-------- Text provided

In cutting-edge technology areas, changes are profound and varied, sometimes differing by design, making it difficult to pinpoint the issues. Many of these designs are custom-tailored for large system vendors’ internal use, who are trying to push performance limits for specific applications or data types. In such cases, the cost of re-tape-out is part of the budgeting process, which also makes the relevant data somewhat ambiguous.

Frank Schirrmeister, Executive Director of Strategic Projects and System Solutions at Synopsys, stated, “For re-tape-out situations, logical functionality remains the most prominent issue. According to the Siemens EDA/Wilson Research Group survey, 70% of re-tape-outs are due to design errors caused by specification changes. This means someone misunderstood the specification requirements and sounded the alarm, leading to 50% of designs undergoing a second round of design. Some large chip manufacturers actually plan for up to four re-tape-outs. So ultimately, this is just a matter of complexity.”

This also creates significant potential opportunities for EDA companies, especially those that integrate some form of AI into their tools and design processes.

----------------
-------- Collected material

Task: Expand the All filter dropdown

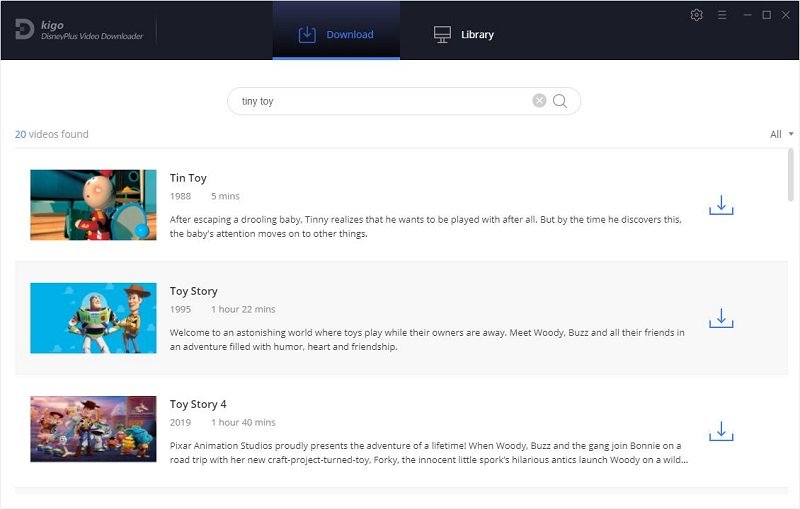Action: point(781,134)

----------------

§ **To do**
List every organization named in the passage on chip re-tape-outs. The material placed after the passage comes from a separate source.

§ **Exercise answer**
Synopsys, Siemens EDA, Wilson Research Group